Professional football plays no favorites, abides by no accounting other than what is deserved. It’s the ultimate reap-what-you-sow sport.
There are 120 or so snaps in a typical NFL game, and every one of them plays a role in the outcome.
This isn’t baseball, where the sins of errors and leaving men on base can be atoned by one swing of the bat in the bottom of the ninth.
This isn’t hockey, where a fluke deflection of the puck off the skate of a goalie’s own teammate can end up in the net for the winning tally.
And this isn’t basketball, where the heroics of one superstar can overcome the combined efforts of five opposing men.
This is pro football, and you get what you deserve—good or bad. Contrary to what some believe, luck doesn’t play much of a factor at all.
NFL games are 60 minutes, 120+ snaps of who can make the best plays at the most opportune times. It’s like taking a college entrance exam of 120 questions, where any of the questions can be used at random for or against you, to determine whether you qualify.
There is an accounting in pro football, and that accounting is as impartial as a tornado.
You decide your own fate in the NFL, week after week. You can point as many fingers as you want, but the sport forces you to look into the mirror every Sunday after the final gun goes off.

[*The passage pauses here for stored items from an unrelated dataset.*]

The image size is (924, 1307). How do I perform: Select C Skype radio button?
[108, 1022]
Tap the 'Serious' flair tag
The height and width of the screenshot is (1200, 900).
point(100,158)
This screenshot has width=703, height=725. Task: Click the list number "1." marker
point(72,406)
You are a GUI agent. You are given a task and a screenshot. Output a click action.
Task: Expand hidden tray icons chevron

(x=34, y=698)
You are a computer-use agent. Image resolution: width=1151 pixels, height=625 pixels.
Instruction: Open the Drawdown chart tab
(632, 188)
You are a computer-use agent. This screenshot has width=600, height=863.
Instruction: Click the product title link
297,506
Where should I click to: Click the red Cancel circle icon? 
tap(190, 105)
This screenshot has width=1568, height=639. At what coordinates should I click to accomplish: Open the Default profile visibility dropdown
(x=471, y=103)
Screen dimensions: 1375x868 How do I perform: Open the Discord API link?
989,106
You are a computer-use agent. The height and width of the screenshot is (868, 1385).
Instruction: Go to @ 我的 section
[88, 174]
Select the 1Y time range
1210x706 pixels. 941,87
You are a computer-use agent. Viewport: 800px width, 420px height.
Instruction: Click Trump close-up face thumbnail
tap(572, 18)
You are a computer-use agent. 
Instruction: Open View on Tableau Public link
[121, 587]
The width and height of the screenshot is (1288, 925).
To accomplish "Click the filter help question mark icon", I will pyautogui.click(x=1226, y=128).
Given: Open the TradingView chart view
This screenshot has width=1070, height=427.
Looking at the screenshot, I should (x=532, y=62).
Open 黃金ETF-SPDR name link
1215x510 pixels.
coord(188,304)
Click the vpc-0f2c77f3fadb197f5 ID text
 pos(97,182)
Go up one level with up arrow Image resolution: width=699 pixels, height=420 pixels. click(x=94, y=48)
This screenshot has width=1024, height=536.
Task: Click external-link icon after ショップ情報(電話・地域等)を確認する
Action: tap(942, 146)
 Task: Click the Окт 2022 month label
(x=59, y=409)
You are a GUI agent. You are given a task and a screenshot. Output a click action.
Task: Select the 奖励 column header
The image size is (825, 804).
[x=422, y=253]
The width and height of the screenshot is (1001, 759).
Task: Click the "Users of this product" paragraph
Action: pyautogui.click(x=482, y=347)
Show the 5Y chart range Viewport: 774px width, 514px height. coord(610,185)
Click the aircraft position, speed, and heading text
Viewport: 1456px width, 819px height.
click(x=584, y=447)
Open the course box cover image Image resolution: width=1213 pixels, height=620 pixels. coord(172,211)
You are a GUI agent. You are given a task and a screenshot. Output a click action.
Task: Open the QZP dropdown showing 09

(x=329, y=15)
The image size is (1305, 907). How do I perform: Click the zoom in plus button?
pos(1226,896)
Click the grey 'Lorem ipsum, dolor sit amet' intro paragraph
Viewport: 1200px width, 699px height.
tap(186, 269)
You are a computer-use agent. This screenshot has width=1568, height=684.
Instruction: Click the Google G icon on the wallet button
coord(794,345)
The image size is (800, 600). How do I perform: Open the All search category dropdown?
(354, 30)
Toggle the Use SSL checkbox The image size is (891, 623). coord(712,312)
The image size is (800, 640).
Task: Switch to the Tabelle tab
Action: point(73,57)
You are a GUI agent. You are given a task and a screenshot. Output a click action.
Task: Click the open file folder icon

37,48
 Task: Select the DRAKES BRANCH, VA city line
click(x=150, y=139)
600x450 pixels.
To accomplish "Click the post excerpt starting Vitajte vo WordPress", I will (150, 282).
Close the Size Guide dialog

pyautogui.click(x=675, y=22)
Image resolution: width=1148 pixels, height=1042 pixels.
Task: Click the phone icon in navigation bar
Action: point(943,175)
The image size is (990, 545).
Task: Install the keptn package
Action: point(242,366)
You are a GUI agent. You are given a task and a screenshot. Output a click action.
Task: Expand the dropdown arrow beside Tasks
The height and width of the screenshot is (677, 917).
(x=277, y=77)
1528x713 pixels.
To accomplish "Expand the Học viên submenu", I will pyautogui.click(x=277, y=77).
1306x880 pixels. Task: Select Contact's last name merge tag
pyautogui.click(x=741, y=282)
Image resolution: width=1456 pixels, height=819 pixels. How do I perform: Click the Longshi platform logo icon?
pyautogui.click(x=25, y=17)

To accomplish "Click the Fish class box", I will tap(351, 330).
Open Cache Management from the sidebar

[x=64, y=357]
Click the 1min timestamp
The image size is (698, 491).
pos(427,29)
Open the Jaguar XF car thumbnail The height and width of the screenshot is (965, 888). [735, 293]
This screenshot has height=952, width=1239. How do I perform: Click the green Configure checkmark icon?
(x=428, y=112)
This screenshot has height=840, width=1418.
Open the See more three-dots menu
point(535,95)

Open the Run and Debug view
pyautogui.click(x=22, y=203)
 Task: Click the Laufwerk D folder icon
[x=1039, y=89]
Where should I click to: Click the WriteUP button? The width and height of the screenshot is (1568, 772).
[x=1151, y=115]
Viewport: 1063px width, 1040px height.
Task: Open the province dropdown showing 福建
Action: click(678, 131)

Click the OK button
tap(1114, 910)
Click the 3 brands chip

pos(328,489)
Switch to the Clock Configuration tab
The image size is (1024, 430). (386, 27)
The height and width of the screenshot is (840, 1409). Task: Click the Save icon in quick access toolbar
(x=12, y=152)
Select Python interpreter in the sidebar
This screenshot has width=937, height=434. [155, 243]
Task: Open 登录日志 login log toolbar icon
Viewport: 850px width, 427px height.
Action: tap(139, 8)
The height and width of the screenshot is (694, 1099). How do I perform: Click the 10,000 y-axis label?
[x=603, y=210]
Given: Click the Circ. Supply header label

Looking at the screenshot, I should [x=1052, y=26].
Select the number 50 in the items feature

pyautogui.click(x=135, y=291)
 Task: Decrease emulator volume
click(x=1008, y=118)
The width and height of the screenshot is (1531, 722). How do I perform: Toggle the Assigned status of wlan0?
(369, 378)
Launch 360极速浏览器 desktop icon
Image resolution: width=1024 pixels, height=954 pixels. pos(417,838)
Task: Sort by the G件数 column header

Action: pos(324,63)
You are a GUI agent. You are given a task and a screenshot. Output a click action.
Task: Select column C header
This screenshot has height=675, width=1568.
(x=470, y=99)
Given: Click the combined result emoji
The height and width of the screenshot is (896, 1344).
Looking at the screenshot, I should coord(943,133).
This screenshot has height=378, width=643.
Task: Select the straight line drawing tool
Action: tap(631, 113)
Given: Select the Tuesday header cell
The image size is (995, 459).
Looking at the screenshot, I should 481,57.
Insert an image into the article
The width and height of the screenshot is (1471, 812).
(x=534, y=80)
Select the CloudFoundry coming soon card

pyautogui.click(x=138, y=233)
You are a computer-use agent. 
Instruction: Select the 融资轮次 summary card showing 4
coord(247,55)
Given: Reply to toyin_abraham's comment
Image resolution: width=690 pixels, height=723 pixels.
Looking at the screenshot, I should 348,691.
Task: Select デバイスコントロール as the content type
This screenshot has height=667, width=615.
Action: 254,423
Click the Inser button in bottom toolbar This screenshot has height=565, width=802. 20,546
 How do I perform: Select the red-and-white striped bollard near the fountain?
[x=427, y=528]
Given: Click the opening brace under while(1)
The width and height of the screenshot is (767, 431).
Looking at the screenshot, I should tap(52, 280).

Lions quarterback Shaun Hill, his gut wrenched in the wake of another defeat, tried an end-around against one of pro football’s hard and fast rules as he spoke to the media yesterday in Green Bay following his team’s 28-26 loss to the Packers.
“We deserved that win,” Hill said. “We deserved to get the feeling of that win.”
I feel Hill’s pain, but he’s as wrong as the day is long.
I firmly believe that every team that wins or loses an NFL game deserves what it got, every week.
In fact, you could even say that more NFL games are lost than are ever won, and I wouldn’t give you much of an argument.
The Lions lost to the Packers, and that’s what they deserved, Shaun Hill’s emotional plea notwithstanding.
The Packers won because, when they needed it most, their mostly unproductive offense rammed the football down the Lions’ throats to eat up the final six-and-a-half minutes of the game.
The Lions lost because they committed penalties, dropped passes, threw interceptions, and kicked field goals instead of extra points.
It was, perhaps, a game lost rather than a game won.
But it was, indefatigably, what the Lions deserved. The Packers, too.
The Lions’ players, to a man, believe they’re getting better. They believe they’re getting closer to winning football games. They “should be 3-1, 2-2 at the least,” according to LB Julian Peterson.
The players bemoan their mistakes, yet make them week after week. They speak of things “you just can’t do” on the football field, but go ahead and do them anyway.
“It’s on me.”
“That was my fault.”
“I can’t let that happen.”
“We can’t keep shooting ourselves in the foot.”
“We self-destructed. We beat ourselves.”
Those are quotes from football players every week in half of the locker rooms in the NFL. They’ve been quotes of Lions players after 41 of the past 44 games.
And those quotes underline my hypothesis—that the losing pro football team gets exactly what it deserves.
Yeah, I know the Lions got jobbed in Week One in Chicago. But were they truly the better football team that day?
The Lions contained the Packers’ offense for almost the entire second half yesterday—except for the final 6:23 of the game, which just happened to be the most crucial 6:23 of the afternoon.
Just prior to that, the Lions had the ball on the Packers’ 37 but elected to punt instead of trying a 54, 55-yard field goal to nudge ahead, 29-28.
The Lions never touched the ball after that cowardly decision.
The final score was exactly what they deserved, statistics be damned.
That’s the NFL–a league whose games are the ultimate pass/fail course.